数据库基本概念与关系数据模型(Database Fundamentals and the Relational Data Model)
数据库的四个基本概念(Four Basic Concepts of Database Systems)
数据(Data)
- 数据(Data)是数据库中存储的基本对象。
- Data is the basic object stored in a database.
- 数据的定义:描述事物的符号记录。
- Data can be defined as symbolic records that describe things.
- 数据的形式可以是数字、文本、图形、音频、视频等。
- Data may take the form of numbers, text, graphics, audio, video, and so on.
- 数据的含义称为数据的语义(Semantics),数据与其语义不可分离。
- The meaning of data is called semantics, and data cannot be separated from its semantics.
示例:
(2018002, 刘晨, 女, 1999-09-01, 计算机科学与技术)对应语义:学号、姓名、性别、出生日期、主修专业。
数据库(Database, DB)
- 数据库是长期存储在计算机内、有组织、可共享的大量数据的集合。
- A database is an organized collection of shared data stored in a computer for a long period of time.
- 建立数据库的目的之一,是将应用所需的大量数据集中保存,以便进一步加工处理、提取信息并形成知识。
- One important purpose of a database is to store large amounts of application data for further processing, information extraction, and knowledge discovery.
- 数据库的基本特征包括:
- 按一定的数据模型(Data Model)组织、描述和存储数据。
- Data is organized, described, and stored according to a specific data model.
- 冗余度较低。
- Data redundancy is relatively low.
- 数据独立性较高。
- Data independence is relatively high.
- 可扩展性较强。
- The database is relatively easy to extend.
数据库管理系统(Database Management System, DBMS)
- DBMS 是计算机系统中的基础软件,也是一个大型、复杂的数据管理软件系统。
- A DBMS is a fundamental software system for managing data, and it is typically large and complex.

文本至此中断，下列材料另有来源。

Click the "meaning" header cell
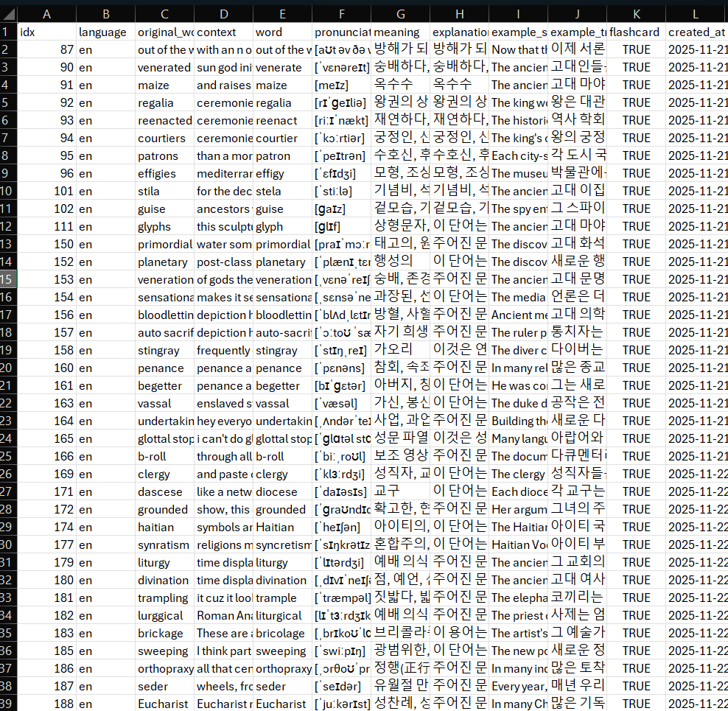Image resolution: width=728 pixels, height=711 pixels. click(x=400, y=32)

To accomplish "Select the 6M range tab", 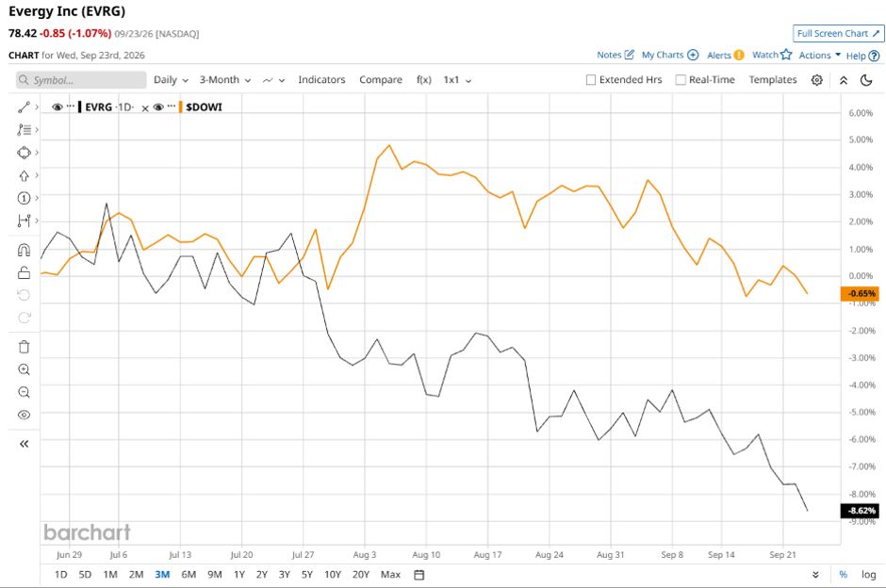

- 它位于用户与操作系统之间,负责对数据进行定义、组织、存储、维护和操纵。
- It sits between users and the operating system, and is responsible for defining, organizing, storing, maintaining, and manipulating data.
- 主要功能包括:
- 数据定义功能(Data Definition)
- 提供数据定义语言(DDL, Data Definition Language)。
- It provides a Data Definition Language (DDL).
- 定义数据库中的数据对象及其结构。
- It defines data objects and their structures in the database.
- 数据组织、存储和管理(Data Organization, Storage, and Management)
- 分类组织、存储和管理用户数据与元数据(Metadata)。
- It organizes, stores, and manages both user data and metadata.
- 提供多种存取方法以提高存取效率。
- It offers multiple access methods to improve efficiency.
- 数据操纵功能(Data Manipulation)
- 提供数据操纵语言(DML, Data Manipulation Language)。
- It provides a Data Manipulation Language (DML).
- 实现查询、插入、删除和修改等基本操作。
- It supports basic operations such as querying, inserting, deleting, and updating data.
- 数据定义功能(Data Definition)
数据库系统(Database System, DBS)
- 数据库系统是指在计算机系统中引入数据库技术后形成的整体系统。
- A database system is the complete system formed after database technology is introduced into a computer system.
- 它通常包括以下几个部分:
- A database system usually consists of the following parts:
- 数据库(Database)
- 数据库管理系统(DBMS)及其外围开发工具
- 应用系统(Application System)
- 数据库管理员(Database Administrator, DBA)
本节要点(Key Takeaways)
- 数据(Data)是带有语义的符号记录。
- Data is a symbolic record with meaning attached to it.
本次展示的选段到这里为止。